◆ **About this task**
Pictures excluded, please transcribe exactly the lines from the one with "[Bandcamp] (504, 604)" through the end of the records below, and nothing more.

= = = = = = =

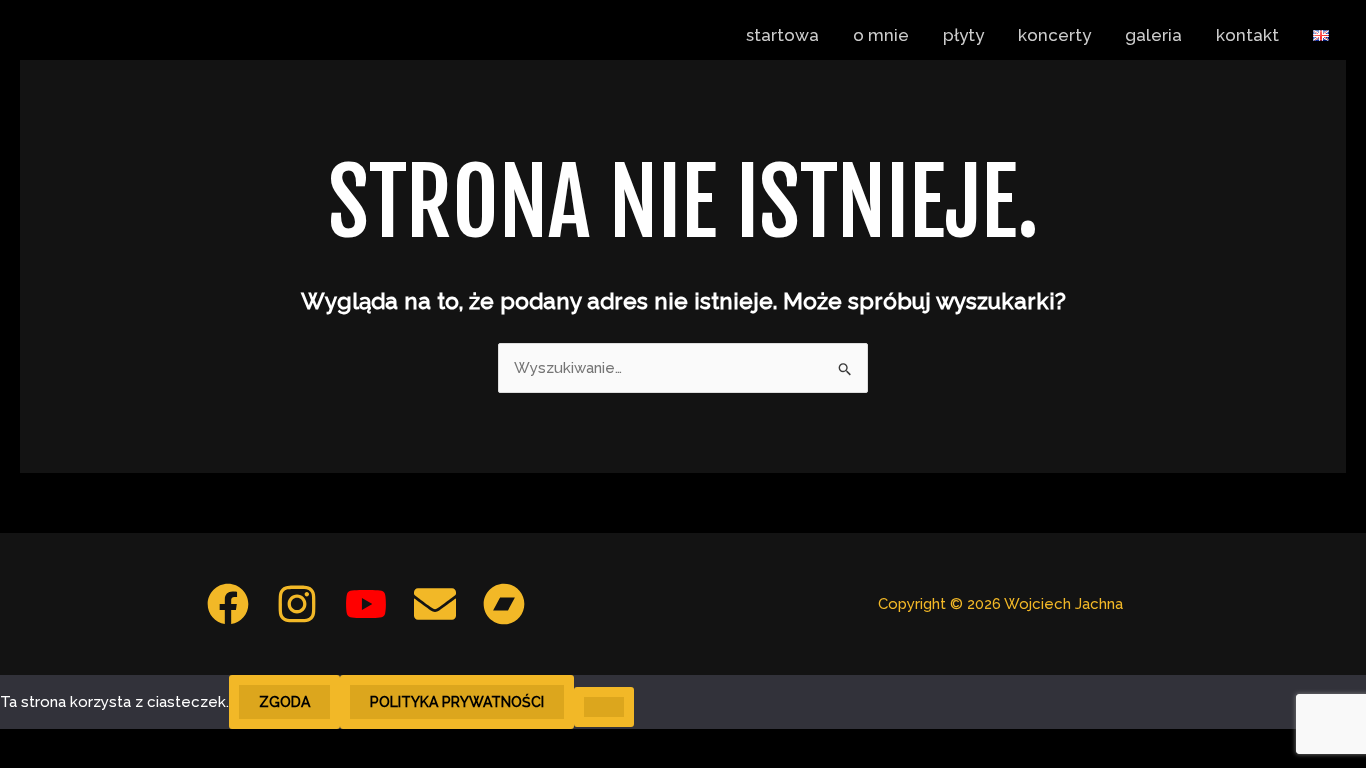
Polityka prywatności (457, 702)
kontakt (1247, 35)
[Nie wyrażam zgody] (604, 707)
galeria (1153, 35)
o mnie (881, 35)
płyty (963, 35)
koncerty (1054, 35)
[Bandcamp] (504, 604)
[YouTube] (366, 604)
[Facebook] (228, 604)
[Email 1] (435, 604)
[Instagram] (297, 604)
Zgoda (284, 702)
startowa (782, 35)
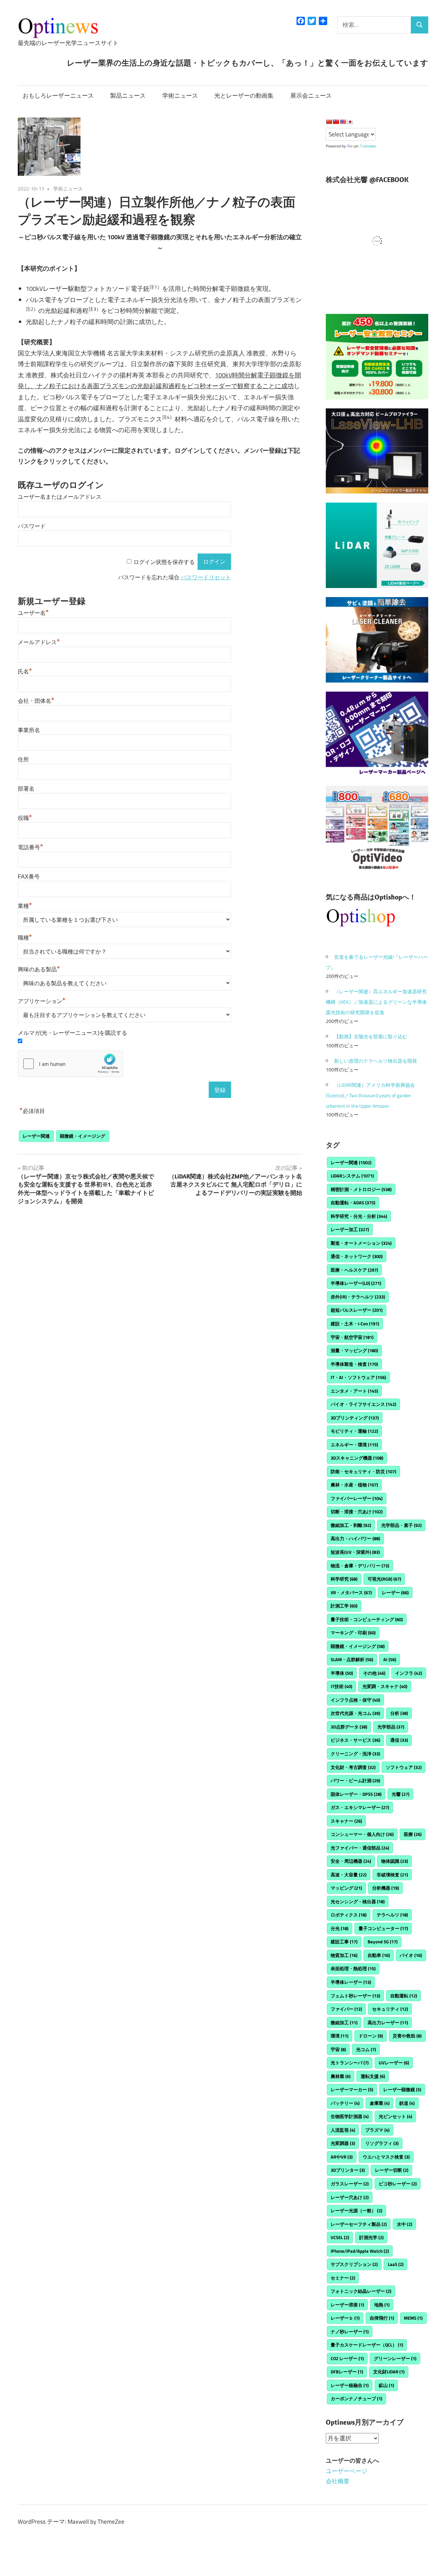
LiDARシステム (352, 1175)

= = = = = = =

◆ **Written response**
[Bandcamp] (504, 604)
[YouTube] (366, 604)
[Facebook] (228, 604)
[Email 1] (435, 604)
[Instagram] (297, 604)
Zgoda (284, 702)
startowa (782, 35)
LiDARシステム (352, 1175)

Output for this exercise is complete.